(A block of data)
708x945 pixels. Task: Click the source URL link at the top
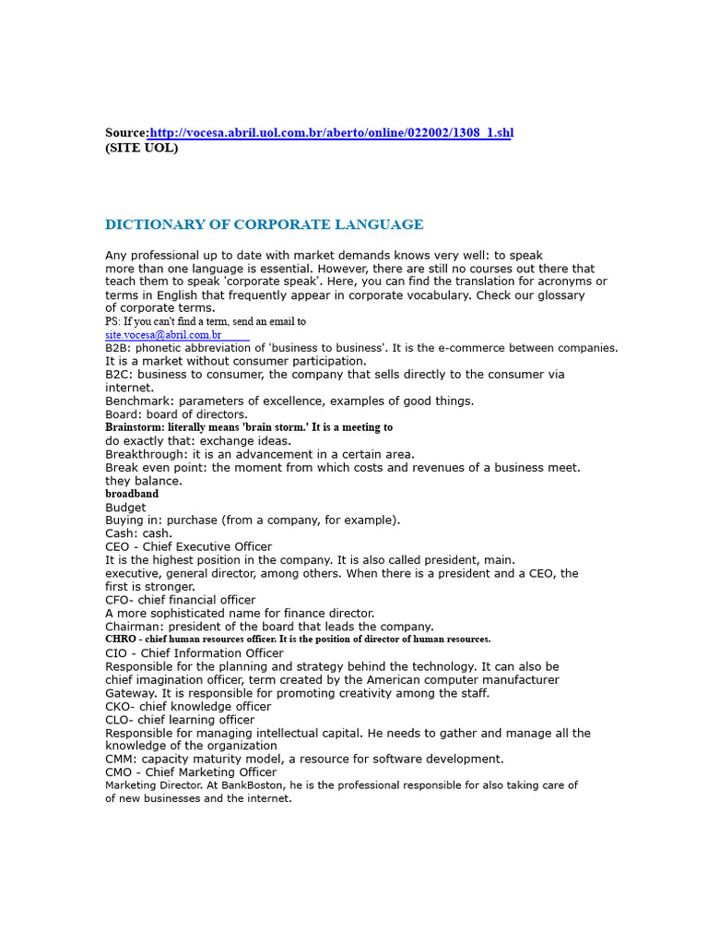tap(331, 133)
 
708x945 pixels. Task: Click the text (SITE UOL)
tap(141, 148)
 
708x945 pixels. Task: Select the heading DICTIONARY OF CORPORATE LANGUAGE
tap(264, 224)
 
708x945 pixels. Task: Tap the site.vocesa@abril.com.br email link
tap(163, 335)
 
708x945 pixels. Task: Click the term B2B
tap(117, 348)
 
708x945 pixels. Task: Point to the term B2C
tap(117, 375)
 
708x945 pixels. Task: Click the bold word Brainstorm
tap(134, 427)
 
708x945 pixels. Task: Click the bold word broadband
tap(132, 494)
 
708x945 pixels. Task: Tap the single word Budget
tap(125, 508)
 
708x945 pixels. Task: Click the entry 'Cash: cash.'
tap(138, 533)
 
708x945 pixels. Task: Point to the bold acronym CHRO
tap(121, 639)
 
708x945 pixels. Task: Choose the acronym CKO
tap(117, 707)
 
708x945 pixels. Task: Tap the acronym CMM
tap(118, 760)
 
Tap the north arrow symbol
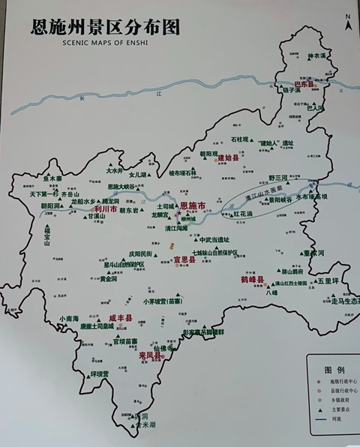[347, 22]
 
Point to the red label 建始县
[228, 158]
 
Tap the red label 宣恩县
[184, 260]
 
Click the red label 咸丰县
[120, 319]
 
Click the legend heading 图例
[334, 370]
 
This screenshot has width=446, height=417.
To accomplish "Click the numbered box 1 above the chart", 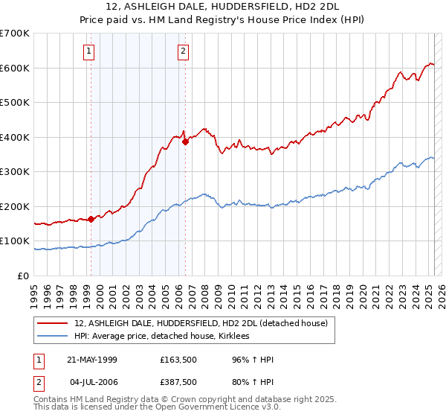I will [x=88, y=51].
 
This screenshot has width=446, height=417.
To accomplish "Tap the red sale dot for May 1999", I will [x=91, y=219].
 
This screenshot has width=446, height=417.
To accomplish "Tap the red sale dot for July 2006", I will [x=185, y=141].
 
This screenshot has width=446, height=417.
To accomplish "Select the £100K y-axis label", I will [x=15, y=241].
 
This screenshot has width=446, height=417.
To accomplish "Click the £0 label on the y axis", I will [x=24, y=276].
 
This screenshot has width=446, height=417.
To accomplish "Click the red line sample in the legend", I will [x=54, y=322].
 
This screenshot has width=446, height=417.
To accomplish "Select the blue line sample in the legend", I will [x=54, y=337].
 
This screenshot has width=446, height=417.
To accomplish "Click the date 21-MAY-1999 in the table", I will [x=92, y=360].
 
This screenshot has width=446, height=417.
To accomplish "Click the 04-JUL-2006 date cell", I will [x=92, y=383].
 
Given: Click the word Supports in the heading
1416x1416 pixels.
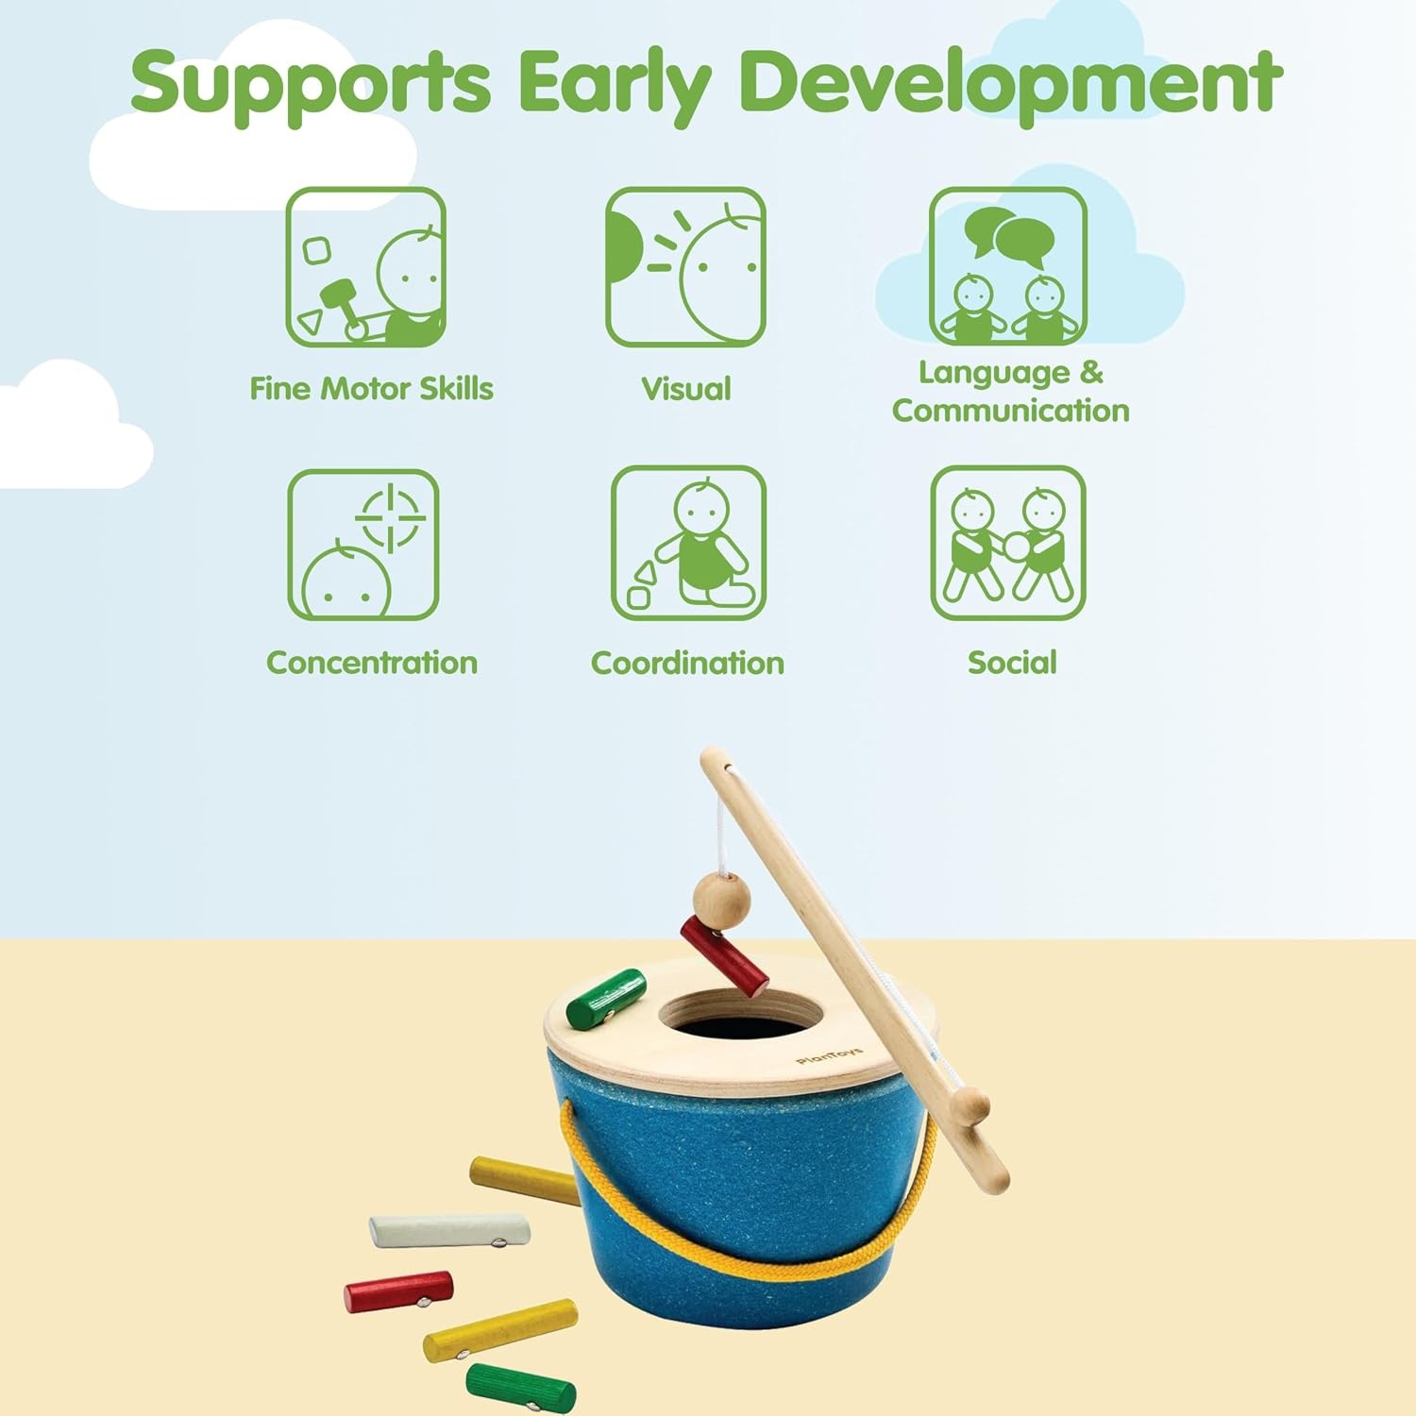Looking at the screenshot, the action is coord(311,83).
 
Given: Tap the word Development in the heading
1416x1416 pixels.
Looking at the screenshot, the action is coord(1011,81).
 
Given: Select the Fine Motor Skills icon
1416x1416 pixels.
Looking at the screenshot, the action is coord(366,267).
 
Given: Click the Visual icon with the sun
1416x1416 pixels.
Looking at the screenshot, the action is coord(685,267).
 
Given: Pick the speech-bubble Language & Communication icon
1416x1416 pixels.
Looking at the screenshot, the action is coord(1007,267).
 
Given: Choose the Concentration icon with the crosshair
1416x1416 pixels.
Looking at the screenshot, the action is coord(363,545).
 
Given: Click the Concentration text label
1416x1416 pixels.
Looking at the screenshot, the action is coord(372,663).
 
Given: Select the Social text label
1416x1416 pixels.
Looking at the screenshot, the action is coord(1012,663).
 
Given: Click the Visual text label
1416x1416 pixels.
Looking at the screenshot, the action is coord(686,389).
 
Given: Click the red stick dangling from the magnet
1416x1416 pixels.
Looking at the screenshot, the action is coord(724,955).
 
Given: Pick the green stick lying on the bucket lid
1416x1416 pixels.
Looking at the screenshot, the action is coord(606,999).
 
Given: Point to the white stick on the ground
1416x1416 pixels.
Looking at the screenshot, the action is coord(448,1230).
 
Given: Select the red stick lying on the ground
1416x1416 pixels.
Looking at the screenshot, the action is coord(398,1292).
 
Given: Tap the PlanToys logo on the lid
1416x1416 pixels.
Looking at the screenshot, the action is coord(829,1055).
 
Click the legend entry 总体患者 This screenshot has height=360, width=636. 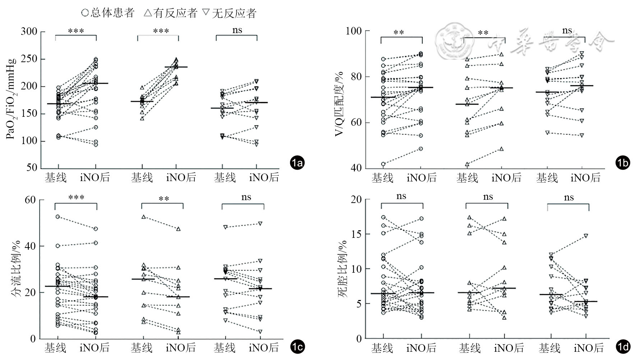[107, 13]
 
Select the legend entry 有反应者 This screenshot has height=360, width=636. [171, 13]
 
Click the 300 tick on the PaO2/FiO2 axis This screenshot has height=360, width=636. [29, 32]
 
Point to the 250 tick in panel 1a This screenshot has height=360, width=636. [29, 59]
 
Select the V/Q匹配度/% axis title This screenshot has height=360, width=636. [338, 104]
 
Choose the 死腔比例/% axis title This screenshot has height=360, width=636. [342, 269]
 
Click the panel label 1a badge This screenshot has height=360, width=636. [297, 163]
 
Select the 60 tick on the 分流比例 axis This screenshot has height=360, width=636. [30, 200]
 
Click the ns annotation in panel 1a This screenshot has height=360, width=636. [237, 30]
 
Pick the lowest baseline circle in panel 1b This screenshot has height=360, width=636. [383, 164]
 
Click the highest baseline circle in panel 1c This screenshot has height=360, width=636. [57, 217]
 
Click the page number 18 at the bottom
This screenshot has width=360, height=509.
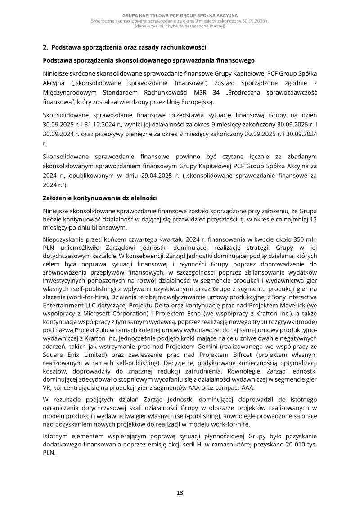pos(180,493)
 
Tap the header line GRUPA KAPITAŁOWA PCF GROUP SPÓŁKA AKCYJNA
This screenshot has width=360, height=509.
pos(180,16)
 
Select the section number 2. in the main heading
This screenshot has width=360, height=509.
pos(45,47)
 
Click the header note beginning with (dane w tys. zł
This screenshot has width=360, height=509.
pos(180,26)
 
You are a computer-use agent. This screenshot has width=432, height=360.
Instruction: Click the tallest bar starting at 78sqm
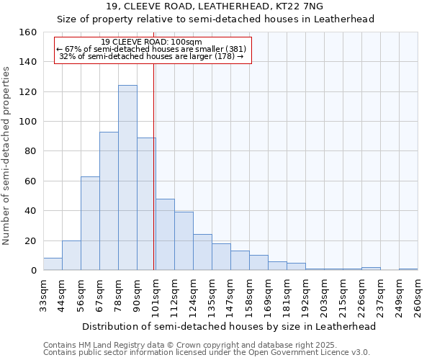coord(127,178)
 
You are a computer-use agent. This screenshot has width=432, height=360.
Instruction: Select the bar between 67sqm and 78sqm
coord(109,201)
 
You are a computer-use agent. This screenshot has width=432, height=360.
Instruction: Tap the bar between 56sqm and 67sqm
coord(90,223)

**Set exercise:**
Copy the lines from the one with "Click the highest" through the one with "pos(180,493)", both included, word for word. Leave the pictures out.

**Final result:**
Click the highest baseline circle in panel 1c This screenshot has height=360, width=636. [57, 217]
 
Click the page number 18 at the bottom
This screenshot has width=360, height=509.
pos(180,493)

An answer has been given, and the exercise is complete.